(Beginning of EXCERPT)
Abstract
Plants, rich in phytocompounds, have been in usage since time immemorial for treating various diseases, namely, cancer. One such plant species, Allium ascalonicum (Shallot) belonging to Amaryllidaceae family is being studied here for its anti-carcinogenic properties against breast cancer. GC–MS characterization of A. ascalonicum exhibited 48 phytocompounds containing five peak phytocompounds and 13 phytocompounds with anti-carcinogenic properties. These 13 anti-carcinogenic phytocompounds were docked with three hormonal receptors involved in breast cancer malignancy, namely, ERα, PR, and human EGFR with tamoxifen as standard for in silico analysis. The results exhibited three phytocompounds that had better binding scores compared to that of the standard drug, tamoxifen. Lyophilized powder of aqueous A. ascalonicum extract, also referred as ASE, was used for in vitro approaches. Antioxidant study using DPPH assay revealed that the highest percentage of FRSA in ASE, nearly 51%, was observed at 50 µg/ml concentration. Cytotoxicity study on MCF-7 cell line using MTT assay demonstrated IC50 value at 1400 µg/ml and anti-proliferative study using Trypan blue assay for the determination of percentage viability of MCF-7 cells at IC50 concentration was observed to be 49%. Anti-mitotic activity using Vigna radiata seed germination assay revealed clear morphological differences in a dose-dependent manner between the seeds grown at various concentrations of ASE with nearly 56.5% growth inhibition observed at 1500 µg/ml concentration. Hence, this research work proves that Allium ascalonicum has very good anti-carcinogenic properties and this can be confirmed further through in vivo animal model studies and it can also be formulated as a promising drug to treat breast cancer.
(End of EXCERPT)
■ YOUR INSTRUCTIONS ■
For each statement below, say whether it agrees with the abstract, and quote the exact words that decide it. 1. GC–MS analysis of the shallot found 48 phytocompounds. 2. The highest free radical scavenging activity in ASE was seen at 1500 µg/ml. 3. Tamoxifen served as the standard in the docking analysis. Rely on the abstract alone.
(Beginning of INFORMATION SHOWN)
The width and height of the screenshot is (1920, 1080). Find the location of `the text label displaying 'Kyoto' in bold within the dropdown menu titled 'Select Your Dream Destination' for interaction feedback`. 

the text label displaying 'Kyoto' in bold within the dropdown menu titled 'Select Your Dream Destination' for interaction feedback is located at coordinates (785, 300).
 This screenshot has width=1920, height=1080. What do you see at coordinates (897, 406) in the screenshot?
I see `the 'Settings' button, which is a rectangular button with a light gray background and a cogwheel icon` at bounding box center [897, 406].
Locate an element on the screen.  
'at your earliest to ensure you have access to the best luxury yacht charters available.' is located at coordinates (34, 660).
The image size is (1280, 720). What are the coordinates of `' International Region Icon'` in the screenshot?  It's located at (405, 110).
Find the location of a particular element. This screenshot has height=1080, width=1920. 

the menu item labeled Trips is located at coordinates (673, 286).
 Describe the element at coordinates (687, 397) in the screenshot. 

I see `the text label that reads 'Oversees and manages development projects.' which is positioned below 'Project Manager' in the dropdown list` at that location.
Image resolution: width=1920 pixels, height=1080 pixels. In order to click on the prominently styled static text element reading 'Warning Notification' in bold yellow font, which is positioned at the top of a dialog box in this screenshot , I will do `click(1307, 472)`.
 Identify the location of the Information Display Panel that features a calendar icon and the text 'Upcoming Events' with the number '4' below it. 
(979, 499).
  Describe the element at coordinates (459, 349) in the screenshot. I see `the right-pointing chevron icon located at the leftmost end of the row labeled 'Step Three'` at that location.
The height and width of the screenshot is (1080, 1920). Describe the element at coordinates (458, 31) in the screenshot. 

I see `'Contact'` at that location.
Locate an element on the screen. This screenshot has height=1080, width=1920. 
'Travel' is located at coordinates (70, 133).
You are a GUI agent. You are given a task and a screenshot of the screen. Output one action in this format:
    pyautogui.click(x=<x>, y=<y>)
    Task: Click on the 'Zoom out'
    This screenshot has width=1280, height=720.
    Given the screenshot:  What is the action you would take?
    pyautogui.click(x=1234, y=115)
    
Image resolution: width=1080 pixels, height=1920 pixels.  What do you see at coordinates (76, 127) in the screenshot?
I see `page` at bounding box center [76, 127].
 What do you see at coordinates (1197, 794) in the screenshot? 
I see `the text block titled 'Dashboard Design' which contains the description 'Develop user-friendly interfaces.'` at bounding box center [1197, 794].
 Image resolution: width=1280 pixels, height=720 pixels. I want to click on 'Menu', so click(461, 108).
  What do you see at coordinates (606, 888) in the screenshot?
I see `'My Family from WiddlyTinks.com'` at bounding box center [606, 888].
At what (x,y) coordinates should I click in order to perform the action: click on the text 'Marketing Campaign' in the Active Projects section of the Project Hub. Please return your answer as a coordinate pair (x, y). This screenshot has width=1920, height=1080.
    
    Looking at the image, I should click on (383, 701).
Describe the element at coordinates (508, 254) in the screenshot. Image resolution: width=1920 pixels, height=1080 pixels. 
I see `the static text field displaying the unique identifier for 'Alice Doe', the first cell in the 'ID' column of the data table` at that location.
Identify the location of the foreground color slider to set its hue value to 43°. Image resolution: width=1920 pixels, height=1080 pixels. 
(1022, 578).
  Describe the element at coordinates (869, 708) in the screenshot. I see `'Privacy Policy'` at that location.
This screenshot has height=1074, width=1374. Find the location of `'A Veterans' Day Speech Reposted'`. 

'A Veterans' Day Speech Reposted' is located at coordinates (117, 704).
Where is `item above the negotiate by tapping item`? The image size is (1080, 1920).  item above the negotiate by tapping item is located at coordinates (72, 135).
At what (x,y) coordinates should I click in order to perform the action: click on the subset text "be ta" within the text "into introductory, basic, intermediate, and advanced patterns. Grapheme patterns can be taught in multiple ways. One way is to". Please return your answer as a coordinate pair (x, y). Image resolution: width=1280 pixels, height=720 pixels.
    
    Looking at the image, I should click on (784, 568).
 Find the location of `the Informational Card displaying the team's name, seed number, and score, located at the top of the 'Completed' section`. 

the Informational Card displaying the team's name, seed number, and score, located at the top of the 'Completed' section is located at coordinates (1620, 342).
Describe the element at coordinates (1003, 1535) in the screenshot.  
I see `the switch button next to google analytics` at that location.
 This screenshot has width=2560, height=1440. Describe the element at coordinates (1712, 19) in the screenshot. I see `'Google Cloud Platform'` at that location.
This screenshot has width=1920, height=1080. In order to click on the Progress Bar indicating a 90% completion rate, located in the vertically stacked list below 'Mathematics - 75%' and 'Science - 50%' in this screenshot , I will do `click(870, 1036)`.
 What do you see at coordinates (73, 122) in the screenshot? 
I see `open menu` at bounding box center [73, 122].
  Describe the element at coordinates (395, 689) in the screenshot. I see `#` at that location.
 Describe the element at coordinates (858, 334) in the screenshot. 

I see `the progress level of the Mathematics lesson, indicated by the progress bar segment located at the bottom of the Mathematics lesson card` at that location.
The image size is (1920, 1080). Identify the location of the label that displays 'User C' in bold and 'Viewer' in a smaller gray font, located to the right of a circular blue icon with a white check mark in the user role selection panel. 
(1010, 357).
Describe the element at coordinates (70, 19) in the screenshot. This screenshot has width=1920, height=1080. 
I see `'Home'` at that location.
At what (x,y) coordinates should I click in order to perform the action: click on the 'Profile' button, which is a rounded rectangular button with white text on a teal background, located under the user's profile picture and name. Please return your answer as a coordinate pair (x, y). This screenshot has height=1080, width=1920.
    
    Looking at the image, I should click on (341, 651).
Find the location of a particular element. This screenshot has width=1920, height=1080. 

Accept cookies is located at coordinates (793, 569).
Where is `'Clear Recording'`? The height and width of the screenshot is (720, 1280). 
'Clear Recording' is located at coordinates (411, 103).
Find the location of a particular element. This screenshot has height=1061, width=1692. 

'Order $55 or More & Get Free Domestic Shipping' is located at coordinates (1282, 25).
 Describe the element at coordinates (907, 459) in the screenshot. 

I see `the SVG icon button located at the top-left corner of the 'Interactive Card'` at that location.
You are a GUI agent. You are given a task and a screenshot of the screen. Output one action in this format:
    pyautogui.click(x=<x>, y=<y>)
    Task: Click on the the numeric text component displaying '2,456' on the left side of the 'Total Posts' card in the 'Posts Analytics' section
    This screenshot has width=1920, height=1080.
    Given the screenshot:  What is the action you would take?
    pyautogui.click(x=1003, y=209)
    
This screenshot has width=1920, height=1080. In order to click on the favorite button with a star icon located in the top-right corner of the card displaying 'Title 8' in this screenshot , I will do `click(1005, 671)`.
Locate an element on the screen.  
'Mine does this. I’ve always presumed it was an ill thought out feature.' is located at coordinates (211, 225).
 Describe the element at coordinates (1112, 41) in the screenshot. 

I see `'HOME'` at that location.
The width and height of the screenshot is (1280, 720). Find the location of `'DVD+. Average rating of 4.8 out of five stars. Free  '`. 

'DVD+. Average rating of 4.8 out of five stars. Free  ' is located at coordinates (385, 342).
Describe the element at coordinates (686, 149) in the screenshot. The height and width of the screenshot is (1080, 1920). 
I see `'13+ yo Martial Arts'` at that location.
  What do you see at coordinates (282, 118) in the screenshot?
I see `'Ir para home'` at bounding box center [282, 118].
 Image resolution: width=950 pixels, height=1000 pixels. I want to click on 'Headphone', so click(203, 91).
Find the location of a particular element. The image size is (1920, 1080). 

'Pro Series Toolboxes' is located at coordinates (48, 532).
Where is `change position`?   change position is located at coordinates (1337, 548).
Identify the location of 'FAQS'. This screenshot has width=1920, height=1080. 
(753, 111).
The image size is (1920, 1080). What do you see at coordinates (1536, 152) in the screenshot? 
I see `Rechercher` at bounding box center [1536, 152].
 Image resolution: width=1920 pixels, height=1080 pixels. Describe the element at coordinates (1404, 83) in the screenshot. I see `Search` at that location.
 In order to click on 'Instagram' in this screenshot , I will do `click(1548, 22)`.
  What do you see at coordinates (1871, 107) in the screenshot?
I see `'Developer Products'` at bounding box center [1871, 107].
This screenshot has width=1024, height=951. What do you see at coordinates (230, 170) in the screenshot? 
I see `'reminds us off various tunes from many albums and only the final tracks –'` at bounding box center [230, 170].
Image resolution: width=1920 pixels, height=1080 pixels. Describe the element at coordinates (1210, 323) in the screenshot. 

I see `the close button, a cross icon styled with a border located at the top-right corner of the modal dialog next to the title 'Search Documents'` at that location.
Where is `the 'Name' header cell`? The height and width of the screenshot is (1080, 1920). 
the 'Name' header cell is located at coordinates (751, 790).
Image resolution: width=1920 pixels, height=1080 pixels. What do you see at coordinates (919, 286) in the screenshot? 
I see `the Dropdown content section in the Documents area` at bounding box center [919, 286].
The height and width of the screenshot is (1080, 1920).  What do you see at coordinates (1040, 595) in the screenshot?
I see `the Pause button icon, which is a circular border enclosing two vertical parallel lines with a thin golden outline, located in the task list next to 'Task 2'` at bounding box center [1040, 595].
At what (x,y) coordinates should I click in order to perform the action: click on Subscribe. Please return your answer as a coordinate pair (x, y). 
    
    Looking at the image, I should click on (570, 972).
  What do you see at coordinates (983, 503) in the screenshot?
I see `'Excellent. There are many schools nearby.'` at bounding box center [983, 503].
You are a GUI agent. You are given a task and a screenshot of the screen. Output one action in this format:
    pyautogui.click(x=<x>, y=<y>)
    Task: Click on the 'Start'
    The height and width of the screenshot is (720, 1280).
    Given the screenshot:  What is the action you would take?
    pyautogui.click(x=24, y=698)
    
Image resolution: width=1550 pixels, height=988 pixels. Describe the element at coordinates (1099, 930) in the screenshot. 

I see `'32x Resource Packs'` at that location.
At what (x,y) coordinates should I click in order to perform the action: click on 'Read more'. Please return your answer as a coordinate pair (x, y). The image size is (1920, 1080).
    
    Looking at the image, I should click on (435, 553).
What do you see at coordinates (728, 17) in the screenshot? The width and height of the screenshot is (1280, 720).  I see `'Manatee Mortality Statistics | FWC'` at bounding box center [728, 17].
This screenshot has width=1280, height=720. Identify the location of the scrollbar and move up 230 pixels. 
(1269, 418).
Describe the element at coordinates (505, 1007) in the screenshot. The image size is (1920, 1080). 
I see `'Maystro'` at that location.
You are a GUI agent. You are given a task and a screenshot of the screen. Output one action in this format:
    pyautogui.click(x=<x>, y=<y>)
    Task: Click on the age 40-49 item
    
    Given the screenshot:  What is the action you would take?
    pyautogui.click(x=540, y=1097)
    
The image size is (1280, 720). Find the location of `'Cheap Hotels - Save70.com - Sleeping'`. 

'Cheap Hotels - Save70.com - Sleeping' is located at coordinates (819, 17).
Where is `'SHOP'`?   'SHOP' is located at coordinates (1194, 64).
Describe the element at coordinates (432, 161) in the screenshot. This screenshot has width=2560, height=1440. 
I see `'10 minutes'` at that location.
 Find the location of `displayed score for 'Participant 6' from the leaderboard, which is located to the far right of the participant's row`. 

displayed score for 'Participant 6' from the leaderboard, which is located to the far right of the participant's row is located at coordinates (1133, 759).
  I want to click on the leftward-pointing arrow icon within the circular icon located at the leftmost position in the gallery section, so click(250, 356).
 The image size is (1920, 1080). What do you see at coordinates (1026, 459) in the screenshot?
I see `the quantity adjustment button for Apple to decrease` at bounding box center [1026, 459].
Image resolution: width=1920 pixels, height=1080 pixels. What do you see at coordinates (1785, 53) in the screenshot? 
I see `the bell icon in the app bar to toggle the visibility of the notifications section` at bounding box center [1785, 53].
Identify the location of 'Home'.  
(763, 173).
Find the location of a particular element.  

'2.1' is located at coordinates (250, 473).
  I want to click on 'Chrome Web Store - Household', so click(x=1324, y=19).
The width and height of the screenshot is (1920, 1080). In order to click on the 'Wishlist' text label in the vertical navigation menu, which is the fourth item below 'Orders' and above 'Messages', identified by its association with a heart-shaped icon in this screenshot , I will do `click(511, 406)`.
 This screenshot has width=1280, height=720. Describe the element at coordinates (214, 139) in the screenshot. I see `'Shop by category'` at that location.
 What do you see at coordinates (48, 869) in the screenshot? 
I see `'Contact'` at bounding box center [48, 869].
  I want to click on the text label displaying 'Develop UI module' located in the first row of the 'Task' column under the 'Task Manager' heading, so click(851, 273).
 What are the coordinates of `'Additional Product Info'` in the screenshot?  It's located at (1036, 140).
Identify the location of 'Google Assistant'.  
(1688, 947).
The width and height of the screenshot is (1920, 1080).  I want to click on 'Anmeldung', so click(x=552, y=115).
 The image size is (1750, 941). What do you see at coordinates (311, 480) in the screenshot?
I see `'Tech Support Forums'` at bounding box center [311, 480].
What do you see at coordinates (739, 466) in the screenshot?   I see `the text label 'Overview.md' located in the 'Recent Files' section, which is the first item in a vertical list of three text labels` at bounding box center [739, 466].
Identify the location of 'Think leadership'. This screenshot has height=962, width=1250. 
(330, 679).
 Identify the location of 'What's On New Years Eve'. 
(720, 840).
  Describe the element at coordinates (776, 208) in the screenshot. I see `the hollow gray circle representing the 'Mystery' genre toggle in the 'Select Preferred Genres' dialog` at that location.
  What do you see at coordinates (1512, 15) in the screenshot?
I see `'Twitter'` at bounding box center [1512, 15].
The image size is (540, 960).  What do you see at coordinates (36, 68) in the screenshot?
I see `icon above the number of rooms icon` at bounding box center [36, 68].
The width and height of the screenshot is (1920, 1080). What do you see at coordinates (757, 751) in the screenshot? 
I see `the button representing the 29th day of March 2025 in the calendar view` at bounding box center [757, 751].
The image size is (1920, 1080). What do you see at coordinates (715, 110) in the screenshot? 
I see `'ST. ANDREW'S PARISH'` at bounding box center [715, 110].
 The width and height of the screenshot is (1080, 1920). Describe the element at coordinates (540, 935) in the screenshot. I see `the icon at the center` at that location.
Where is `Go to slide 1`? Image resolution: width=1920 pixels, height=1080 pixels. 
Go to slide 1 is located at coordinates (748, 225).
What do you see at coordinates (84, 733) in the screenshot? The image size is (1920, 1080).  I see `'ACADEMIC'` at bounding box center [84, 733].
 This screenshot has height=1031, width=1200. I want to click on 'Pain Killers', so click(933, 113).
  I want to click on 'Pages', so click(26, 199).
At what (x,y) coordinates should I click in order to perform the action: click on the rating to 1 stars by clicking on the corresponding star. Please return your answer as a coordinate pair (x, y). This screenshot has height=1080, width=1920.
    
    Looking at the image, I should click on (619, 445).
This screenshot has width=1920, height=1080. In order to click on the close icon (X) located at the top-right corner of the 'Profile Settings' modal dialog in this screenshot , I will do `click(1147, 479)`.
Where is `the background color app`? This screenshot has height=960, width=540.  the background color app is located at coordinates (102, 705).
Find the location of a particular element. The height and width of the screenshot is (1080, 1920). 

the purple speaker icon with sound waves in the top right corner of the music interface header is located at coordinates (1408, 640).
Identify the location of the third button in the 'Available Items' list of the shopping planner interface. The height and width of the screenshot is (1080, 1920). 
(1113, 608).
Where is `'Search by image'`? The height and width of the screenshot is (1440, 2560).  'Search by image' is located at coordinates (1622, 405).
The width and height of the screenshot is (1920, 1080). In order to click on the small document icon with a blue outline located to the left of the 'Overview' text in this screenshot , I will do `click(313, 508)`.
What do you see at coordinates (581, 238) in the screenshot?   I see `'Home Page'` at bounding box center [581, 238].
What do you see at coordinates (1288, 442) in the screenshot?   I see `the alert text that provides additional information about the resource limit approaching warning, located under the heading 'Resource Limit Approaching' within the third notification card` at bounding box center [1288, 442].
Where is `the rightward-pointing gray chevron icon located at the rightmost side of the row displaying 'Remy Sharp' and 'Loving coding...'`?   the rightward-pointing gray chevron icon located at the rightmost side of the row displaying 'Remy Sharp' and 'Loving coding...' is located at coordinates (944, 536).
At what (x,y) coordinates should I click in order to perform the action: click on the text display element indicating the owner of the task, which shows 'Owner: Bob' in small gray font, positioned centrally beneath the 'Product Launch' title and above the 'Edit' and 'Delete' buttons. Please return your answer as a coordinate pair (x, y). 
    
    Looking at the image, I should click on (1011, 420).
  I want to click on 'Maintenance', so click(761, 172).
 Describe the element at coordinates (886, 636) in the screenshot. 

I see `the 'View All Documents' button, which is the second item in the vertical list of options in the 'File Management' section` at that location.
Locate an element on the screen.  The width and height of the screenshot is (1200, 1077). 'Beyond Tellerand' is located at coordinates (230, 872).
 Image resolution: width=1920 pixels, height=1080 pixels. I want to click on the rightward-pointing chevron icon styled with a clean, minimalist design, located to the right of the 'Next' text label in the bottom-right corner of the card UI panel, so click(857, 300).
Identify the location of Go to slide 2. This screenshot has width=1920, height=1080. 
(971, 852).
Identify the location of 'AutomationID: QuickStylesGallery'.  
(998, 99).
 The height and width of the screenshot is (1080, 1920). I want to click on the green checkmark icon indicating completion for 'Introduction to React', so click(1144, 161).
(End of INFORMATION SHOWN)
■ YOUR SOLUTION ■
1. Yes: "GC–MS characterization of A. ascalonicum exhibited 48 phytocompounds"
2. No: "the highest percentage of FRSA in ASE, nearly 51%, was observed at 50 µg/ml concentration"
3. Yes: "with tamoxifen as standard for in silico analysis"